What is asked
Print each of the following entries verbatim, leaving out the pictures.

Source data
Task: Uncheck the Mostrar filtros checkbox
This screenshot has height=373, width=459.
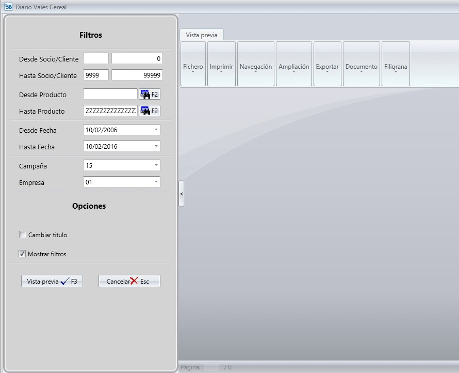Action: tap(23, 254)
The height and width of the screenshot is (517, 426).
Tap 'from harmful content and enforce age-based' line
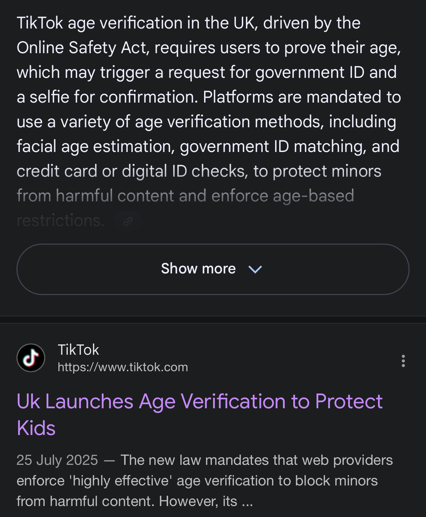click(185, 196)
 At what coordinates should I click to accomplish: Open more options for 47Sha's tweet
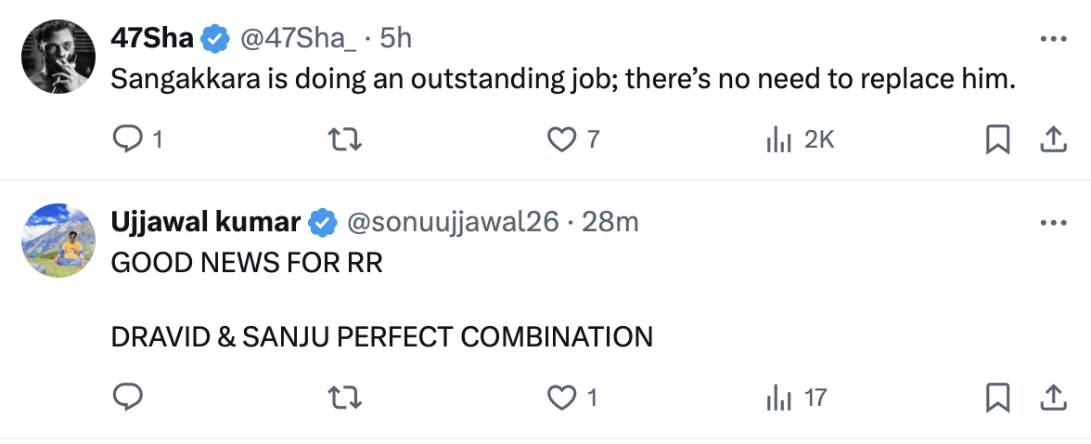point(1053,39)
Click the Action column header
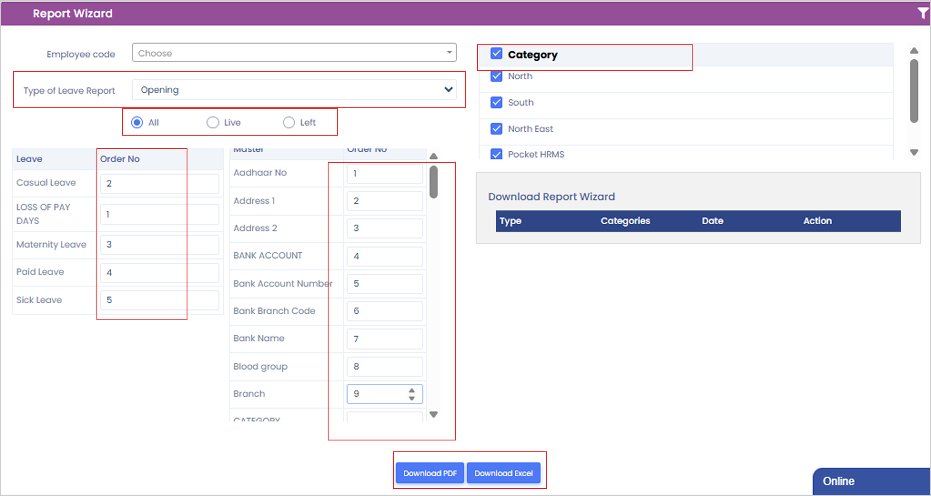 point(817,221)
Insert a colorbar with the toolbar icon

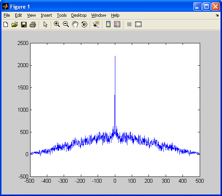pos(108,24)
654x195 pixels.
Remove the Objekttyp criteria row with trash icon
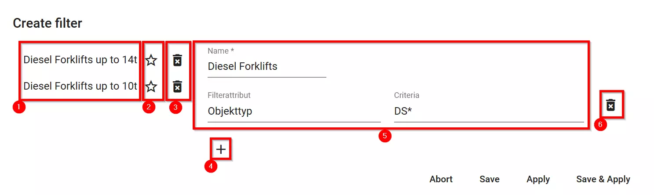610,105
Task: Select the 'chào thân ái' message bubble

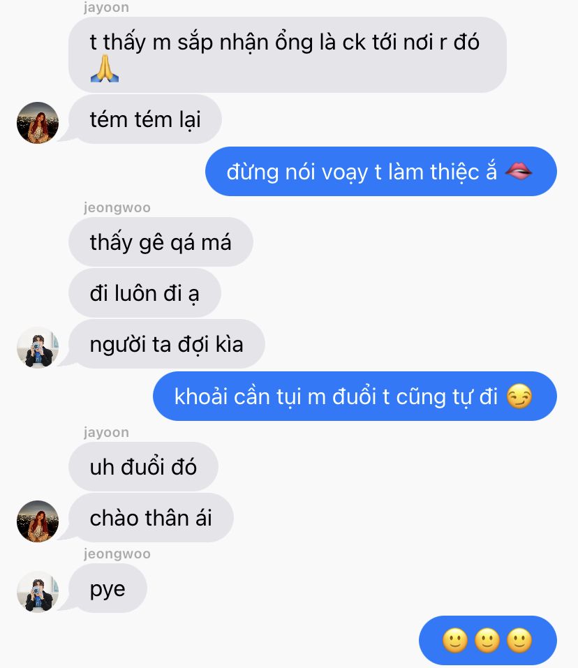Action: [x=151, y=518]
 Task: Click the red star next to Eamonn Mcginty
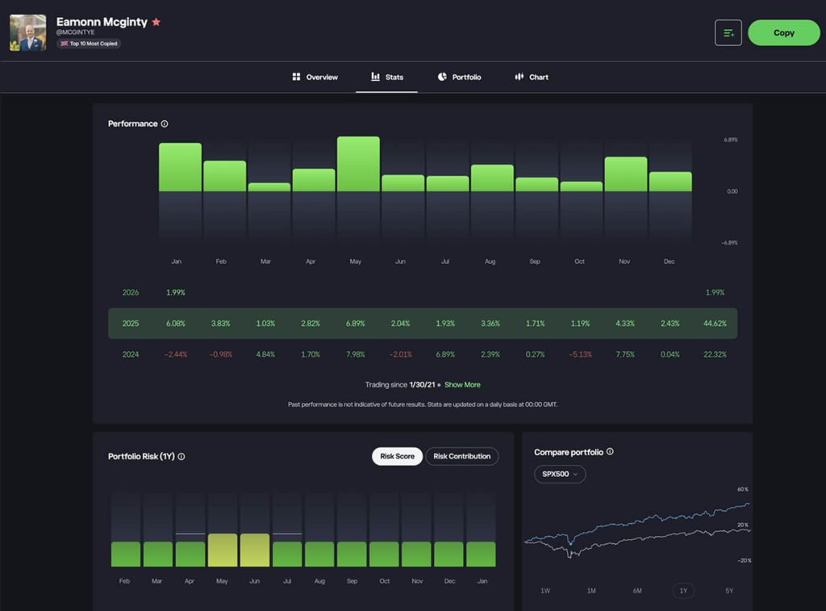pos(156,22)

Result for this task
Task: Uncheck the Mostrar filtros checkbox
This screenshot has height=373, width=459.
Action: tap(23, 254)
The height and width of the screenshot is (517, 426).
Tap 'from harmful content and enforce age-based' line
click(185, 196)
 At what coordinates should I click to accomplish: Open more options for 47Sha's tweet
point(1053,39)
Click the Action column header
 point(817,221)
Insert a colorbar with the toolbar icon

pos(108,24)
654x195 pixels.
Remove the Objekttyp criteria row with trash icon
610,105
Task: Select the 'chào thân ái' message bubble

Action: [x=151, y=518]
 Task: Click the red star next to Eamonn Mcginty
pos(156,22)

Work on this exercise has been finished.